> _Work required_
Copy each line of the records that holds the string "label".

BEGIN Records for processing

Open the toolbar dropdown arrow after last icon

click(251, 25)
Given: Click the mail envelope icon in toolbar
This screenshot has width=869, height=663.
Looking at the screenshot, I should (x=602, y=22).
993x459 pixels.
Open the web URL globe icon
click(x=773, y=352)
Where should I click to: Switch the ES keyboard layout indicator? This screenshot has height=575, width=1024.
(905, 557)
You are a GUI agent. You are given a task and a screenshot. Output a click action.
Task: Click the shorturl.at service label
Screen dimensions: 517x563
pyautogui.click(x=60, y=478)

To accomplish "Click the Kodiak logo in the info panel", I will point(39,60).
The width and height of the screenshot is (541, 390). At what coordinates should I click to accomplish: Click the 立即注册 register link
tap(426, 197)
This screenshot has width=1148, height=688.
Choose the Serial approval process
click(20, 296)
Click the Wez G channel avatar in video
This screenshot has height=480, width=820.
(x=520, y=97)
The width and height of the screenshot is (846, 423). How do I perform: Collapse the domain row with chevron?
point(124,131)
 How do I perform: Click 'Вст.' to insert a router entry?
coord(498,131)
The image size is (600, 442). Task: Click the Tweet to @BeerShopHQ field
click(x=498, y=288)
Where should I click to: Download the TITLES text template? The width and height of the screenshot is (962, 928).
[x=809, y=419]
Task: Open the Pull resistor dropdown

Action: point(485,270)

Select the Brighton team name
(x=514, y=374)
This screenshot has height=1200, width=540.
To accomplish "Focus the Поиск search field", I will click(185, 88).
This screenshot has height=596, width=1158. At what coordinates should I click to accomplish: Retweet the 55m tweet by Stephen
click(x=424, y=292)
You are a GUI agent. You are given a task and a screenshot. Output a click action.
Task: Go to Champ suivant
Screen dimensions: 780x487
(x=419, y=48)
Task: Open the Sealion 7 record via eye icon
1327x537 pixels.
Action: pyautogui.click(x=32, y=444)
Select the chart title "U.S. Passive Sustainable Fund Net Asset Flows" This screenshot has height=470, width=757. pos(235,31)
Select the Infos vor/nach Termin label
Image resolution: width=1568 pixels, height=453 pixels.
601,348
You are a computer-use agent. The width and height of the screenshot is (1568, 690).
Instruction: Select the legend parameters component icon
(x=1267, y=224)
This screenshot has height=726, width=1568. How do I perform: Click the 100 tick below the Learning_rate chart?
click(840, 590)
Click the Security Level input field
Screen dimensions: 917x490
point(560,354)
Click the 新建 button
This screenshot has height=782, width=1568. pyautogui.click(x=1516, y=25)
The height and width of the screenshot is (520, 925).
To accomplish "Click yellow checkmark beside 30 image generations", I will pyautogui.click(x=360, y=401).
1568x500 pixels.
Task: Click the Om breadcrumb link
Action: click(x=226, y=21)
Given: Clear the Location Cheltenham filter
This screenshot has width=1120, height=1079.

END Records for processing

> _Reply to the exercise_
Task: Click the shorturl.at service label
Select the Infos vor/nach Termin label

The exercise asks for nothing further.